§ **Task details**
Please repeat, exactly as written, the line containing "The height and width of the screenshot is (1067, 600)." and every line after it through the end of the records below.

○ ○ ○ ○

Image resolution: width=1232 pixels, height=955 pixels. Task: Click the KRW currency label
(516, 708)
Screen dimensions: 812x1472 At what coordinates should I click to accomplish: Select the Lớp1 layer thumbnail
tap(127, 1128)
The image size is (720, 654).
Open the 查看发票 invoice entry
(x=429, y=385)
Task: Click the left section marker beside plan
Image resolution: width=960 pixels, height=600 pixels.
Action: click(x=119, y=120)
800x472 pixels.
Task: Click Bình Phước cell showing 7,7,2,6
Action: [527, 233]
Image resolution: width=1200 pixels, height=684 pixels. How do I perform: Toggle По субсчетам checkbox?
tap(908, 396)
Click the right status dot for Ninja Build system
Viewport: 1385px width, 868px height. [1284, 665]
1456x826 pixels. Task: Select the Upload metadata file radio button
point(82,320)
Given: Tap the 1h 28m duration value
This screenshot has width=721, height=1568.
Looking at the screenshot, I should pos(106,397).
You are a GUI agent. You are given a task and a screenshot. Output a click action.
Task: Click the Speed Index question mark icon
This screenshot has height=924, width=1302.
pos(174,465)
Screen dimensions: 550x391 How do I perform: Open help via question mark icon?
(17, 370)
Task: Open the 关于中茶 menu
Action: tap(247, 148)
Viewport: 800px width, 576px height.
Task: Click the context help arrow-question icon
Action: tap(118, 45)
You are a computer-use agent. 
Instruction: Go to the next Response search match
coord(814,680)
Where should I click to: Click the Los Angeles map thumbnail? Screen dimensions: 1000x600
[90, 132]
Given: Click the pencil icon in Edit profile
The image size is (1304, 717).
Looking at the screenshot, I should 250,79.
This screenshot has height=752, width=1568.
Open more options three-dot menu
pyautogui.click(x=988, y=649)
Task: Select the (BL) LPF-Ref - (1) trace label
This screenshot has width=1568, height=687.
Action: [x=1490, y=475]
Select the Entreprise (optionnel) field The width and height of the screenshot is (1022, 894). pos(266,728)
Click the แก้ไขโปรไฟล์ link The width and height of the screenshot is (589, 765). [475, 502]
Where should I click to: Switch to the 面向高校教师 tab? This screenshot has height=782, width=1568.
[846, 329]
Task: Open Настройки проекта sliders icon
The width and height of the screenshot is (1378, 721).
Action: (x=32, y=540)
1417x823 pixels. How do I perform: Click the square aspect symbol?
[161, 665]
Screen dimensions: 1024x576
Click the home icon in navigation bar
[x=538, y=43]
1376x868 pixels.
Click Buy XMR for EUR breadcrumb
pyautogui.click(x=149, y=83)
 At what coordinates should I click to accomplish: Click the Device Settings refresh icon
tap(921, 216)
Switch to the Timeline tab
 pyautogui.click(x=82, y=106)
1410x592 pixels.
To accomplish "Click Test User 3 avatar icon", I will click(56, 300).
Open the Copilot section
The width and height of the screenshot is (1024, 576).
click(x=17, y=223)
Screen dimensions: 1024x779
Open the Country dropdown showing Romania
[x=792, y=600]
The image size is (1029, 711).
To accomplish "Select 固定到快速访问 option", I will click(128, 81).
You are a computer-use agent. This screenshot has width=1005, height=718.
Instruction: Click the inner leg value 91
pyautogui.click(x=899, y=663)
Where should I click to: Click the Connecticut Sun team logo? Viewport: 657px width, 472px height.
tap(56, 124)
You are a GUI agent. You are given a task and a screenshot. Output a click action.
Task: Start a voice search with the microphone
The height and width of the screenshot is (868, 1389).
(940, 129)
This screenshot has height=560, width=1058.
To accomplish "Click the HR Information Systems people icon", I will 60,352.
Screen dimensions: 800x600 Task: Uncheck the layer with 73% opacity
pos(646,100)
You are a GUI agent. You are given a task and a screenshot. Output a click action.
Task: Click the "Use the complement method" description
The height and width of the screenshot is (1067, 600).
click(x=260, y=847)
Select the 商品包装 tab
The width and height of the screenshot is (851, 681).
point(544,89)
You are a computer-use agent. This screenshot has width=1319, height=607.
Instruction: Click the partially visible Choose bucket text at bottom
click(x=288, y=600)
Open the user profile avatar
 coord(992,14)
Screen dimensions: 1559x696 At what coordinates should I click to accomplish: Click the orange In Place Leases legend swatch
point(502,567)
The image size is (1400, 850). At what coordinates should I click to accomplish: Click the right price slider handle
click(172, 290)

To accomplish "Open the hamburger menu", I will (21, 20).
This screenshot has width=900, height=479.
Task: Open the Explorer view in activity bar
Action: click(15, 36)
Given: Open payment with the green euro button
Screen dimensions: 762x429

○ ○ ○ ○

§ **Output of the task**
The height and width of the screenshot is (1067, 600).
click(x=260, y=847)
Select the 商品包装 tab
The width and height of the screenshot is (851, 681).
point(544,89)
You are a computer-use agent. This screenshot has width=1319, height=607.
Instruction: Click the partially visible Choose bucket text at bottom
click(x=288, y=600)
Open the user profile avatar
 coord(992,14)
Screen dimensions: 1559x696 At what coordinates should I click to accomplish: Click the orange In Place Leases legend swatch
point(502,567)
The image size is (1400, 850). At what coordinates should I click to accomplish: Click the right price slider handle
click(172, 290)

To accomplish "Open the hamburger menu", I will (21, 20).
This screenshot has width=900, height=479.
Task: Open the Explorer view in activity bar
Action: click(15, 36)
Given: Open payment with the green euro button
Screen dimensions: 762x429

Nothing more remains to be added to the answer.